Malware. Malware is another example of a potentially high impact threat. Malware is also a threat that comes in so many degrees of impact that it would be difficult to determine a single residual risk. And as for likelihood, it depends on whether we are discussing a new strain of malware or one that has been around for a while. The logs from an Enterprise-wide malware solution that is used as its organizations primary defense usually shows a regular stream of exploits identified and cleaned. Add in SPAM filters, IPS and any other preventive controls which you are hoping to keep malware out of your environment (or keep it from spreading).
The residual risk formula looks something like this:
rrsk=(“happens all the time” ǣ (effc[c])) * (“ranges from annoyance to catastrophic” ǣ (effc[c]))
where effc=”we count on the controls working roughly X% of the time”
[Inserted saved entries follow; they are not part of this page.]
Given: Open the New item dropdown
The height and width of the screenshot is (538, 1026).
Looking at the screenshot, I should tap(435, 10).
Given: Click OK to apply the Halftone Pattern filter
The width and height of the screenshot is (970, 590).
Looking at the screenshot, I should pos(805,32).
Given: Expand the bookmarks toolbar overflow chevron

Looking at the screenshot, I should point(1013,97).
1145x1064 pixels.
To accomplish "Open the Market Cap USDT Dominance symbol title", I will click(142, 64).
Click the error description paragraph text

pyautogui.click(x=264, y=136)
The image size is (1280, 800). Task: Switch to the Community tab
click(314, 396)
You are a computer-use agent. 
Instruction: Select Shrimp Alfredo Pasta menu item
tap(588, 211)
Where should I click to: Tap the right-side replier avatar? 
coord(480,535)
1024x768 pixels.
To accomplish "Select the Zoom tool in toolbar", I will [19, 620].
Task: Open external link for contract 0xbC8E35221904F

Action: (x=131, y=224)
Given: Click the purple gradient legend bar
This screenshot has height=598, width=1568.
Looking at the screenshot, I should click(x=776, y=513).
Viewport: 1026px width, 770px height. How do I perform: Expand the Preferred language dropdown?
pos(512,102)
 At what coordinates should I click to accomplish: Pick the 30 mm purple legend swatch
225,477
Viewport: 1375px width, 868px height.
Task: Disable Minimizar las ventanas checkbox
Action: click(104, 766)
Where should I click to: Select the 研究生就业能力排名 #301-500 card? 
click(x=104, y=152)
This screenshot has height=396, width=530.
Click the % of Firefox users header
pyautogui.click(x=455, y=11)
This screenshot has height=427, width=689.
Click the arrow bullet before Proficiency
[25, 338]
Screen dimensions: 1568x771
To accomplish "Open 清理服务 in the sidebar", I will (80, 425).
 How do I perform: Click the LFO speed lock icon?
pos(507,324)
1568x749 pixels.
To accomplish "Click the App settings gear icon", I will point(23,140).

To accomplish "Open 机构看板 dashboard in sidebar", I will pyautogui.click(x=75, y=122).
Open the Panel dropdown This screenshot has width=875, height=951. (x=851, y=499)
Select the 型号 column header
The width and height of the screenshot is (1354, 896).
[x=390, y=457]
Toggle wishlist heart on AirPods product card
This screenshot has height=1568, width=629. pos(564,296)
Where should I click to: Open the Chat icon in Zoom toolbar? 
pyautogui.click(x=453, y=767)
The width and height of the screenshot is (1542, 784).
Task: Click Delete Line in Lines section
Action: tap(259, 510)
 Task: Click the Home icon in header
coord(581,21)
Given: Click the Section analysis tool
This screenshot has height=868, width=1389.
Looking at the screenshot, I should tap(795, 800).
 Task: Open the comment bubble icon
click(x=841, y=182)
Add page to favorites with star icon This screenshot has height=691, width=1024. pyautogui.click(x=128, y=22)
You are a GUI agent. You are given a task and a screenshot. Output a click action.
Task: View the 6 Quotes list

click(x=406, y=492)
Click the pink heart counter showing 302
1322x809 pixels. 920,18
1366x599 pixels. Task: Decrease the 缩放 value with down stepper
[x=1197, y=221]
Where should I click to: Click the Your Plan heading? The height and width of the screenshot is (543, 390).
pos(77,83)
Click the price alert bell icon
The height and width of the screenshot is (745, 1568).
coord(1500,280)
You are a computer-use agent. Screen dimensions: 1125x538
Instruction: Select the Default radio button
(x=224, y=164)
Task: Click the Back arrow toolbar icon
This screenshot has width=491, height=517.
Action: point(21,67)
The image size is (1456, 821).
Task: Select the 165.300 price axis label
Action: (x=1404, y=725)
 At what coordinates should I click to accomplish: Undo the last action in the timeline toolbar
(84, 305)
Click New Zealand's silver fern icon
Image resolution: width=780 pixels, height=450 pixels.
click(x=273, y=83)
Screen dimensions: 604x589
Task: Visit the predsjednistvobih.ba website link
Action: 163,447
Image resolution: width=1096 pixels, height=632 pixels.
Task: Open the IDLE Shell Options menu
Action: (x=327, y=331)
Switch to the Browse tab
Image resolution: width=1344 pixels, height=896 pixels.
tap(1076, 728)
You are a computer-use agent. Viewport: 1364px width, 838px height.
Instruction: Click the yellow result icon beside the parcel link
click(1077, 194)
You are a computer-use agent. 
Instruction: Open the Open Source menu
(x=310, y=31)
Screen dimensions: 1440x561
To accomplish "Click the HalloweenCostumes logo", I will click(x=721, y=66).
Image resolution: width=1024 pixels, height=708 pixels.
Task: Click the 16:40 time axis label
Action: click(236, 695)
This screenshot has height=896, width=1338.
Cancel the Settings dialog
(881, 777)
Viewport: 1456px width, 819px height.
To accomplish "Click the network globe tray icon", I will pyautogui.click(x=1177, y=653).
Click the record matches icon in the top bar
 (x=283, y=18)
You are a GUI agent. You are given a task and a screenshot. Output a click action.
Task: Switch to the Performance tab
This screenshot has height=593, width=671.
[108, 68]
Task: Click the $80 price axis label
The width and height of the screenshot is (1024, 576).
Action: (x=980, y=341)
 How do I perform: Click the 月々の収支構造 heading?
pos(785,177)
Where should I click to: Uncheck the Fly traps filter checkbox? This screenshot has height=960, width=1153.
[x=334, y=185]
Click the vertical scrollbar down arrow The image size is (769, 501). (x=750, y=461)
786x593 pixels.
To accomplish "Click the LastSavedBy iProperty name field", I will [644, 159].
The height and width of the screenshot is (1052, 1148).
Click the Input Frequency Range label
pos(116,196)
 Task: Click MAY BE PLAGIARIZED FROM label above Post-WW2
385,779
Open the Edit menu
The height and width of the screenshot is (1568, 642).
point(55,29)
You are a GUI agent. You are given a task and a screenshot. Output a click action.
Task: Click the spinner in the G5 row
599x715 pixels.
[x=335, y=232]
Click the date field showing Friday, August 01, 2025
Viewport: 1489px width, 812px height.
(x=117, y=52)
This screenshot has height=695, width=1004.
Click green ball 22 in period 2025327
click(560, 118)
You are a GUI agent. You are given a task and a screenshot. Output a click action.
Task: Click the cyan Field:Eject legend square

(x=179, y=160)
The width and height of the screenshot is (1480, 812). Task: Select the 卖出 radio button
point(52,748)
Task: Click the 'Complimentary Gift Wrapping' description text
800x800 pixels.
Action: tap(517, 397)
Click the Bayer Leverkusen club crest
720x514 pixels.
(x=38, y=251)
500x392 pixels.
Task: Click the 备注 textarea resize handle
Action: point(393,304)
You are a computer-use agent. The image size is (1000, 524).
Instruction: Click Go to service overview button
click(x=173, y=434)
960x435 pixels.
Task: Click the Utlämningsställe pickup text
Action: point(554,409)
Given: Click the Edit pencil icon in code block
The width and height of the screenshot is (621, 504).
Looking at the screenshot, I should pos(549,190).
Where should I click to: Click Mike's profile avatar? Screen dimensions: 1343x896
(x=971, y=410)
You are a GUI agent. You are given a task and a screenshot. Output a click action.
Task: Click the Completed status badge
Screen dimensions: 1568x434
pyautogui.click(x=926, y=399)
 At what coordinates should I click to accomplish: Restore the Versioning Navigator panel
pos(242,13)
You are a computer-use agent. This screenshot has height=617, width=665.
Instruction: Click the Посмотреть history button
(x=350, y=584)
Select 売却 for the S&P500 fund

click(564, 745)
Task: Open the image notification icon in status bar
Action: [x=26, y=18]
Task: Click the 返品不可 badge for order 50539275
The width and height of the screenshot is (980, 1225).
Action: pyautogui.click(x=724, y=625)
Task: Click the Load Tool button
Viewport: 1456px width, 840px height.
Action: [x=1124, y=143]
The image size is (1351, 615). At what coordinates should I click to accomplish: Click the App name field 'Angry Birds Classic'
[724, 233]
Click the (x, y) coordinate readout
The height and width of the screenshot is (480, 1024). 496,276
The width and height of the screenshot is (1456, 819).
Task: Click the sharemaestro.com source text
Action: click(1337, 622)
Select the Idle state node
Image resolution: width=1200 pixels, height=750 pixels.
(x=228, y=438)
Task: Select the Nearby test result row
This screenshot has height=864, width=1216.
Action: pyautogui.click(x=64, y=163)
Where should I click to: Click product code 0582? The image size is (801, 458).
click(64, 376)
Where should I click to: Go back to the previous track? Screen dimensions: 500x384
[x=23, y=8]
I am not trying to play straight into the hands of anti-malware vendors, but I would argue that a conversation about the effectiveness of your controls, i.e. what percent of the time does it catch the malware, has far more value than a discussion of residual risk.
There are exceptions, of course. There are some times when taking the term “risk” out of risk management does not work.
Regulatory compliance may require that you produce output with high, medium and low residual risk cataloged into those kinds of buckets. Compliance with such regulation may dictate that your Executives know how to discuss and accept risks that are described as high, medium and low.
Completely new environments or environments where the previous risk assessments are suspected to be unreliable need to be evaluated for the effectiveness of the controls. Depending on what is discovered, it might be worthwhile to describe risk in such a way that makes it clear that there is something to worry about. The phrase “unacceptably high risk” does that nicely.
In other words, when inherent risk is at the extremes and the controls are completely ineffective, then it is worth discussing risk directly. Truly slight risk activities should be called out so that resources are not wasted on strengthening controls. And when the risk assessor comes on a situation with high inherent risk and no effective mitigating controls? I believe the security professional is paid to jump up and down and scream wildly in those situations.
To sum up: unless you sell cyber-liability insurance, descriptions of risk should be just that, descriptions. The distinction between residual and inherent risk is worthless because what matters is real risk. And evaluating the effectiveness of your controls is a quicker route to developing an action plan than trying to figure out which is more important to lower: a medium risk which is the result of a low-likelihood/high-impact calculation or a medium risk based on a medium-likelihood/medium-impact calculation. The risk assessment exercise should result in action plans and adjectives should not be the end product of formulas.
 In reality this equation does not preclude quantifying likelihood and or harm. If you really could quantify them sufficiently to multiply them together, you still could. Just replace the + sign with a the * and it still works for defining effc.